Session topic


Title: Establishment and validation of in-cell-ELISA-based assays for the rapid determination of antibodies neutralizing different viruses including Rabies virus, cytomegaloviruses, and SARS-CoV-2
ID: PS 59
Type: Poster session
Talk time: 3 + 2 min
Session: Poster session 2
Clinical virology I

Speaker: Lara Schöler (Essen/DE)

Abstract - Text

Abstract text (incl. references and figure legends)

Neutralizing antibodies (nAbs) prevent viral infection of permissive cells in the absence of immune cells or other mediators of the immune system. Constituting important correlates of protection, the determination of nAbs is indispensable for convalescent plasma selection, vaccine candidate evaluation, and the assessment of protective immunity.

In contrast to standard serological ELISAs, neutralization tests (NTs) are laborious, time-consuming, expensive, and restricted to specialized laboratories. To replace microscopic counting-based NTs by novel assays exempt from genetically modified viruses, which are inapplicable in most diagnostics departments, our aim was to establish nAb assays which can be automated and run on microplate readers.

• [Records supplied]
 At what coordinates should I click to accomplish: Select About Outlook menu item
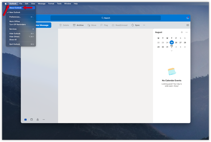point(15,8)
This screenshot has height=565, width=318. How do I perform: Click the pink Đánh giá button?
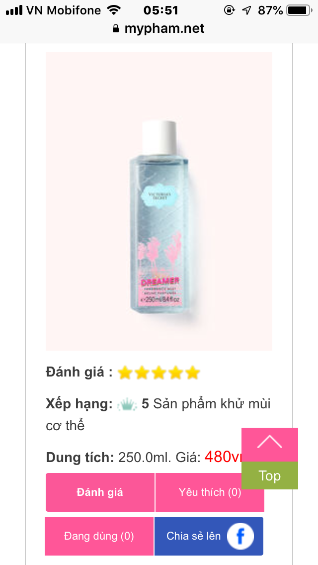point(100,492)
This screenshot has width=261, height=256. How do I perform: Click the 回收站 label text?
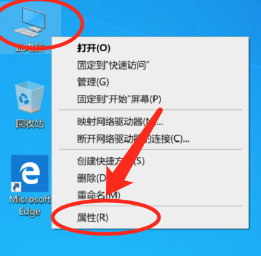tap(30, 124)
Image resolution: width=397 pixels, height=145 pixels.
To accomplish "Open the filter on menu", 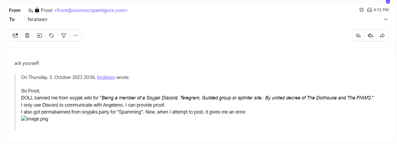I will pyautogui.click(x=64, y=35).
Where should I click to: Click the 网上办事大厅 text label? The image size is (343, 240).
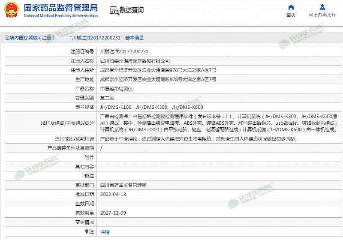pyautogui.click(x=322, y=15)
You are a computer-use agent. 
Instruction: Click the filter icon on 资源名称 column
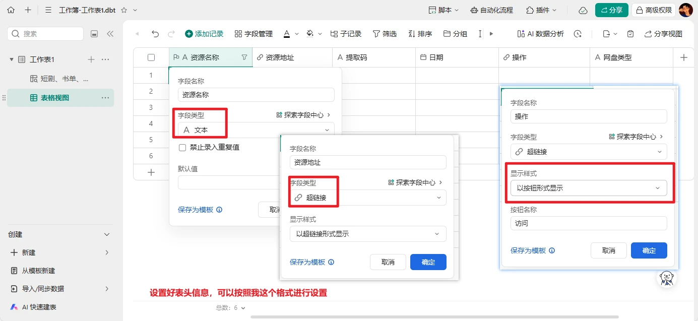244,57
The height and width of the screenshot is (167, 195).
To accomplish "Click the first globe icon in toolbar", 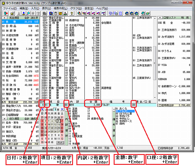I will [127, 14].
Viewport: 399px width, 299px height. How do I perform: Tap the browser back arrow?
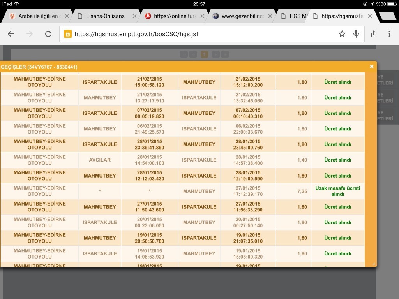[x=11, y=34]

• [What is needed] Using the in-cell-ELISA abstract above, explain in one to three sentences why the authors wanted their new neutralizing antibody assays to avoid genetically modified viruses.

• [Your solution] Genetically modified viruses are inapplicable in most diagnostics departments. The authors therefore aimed for nAb assays without them that could replace microscopic counting-based neutralization tests, be automated, and run on microplate readers.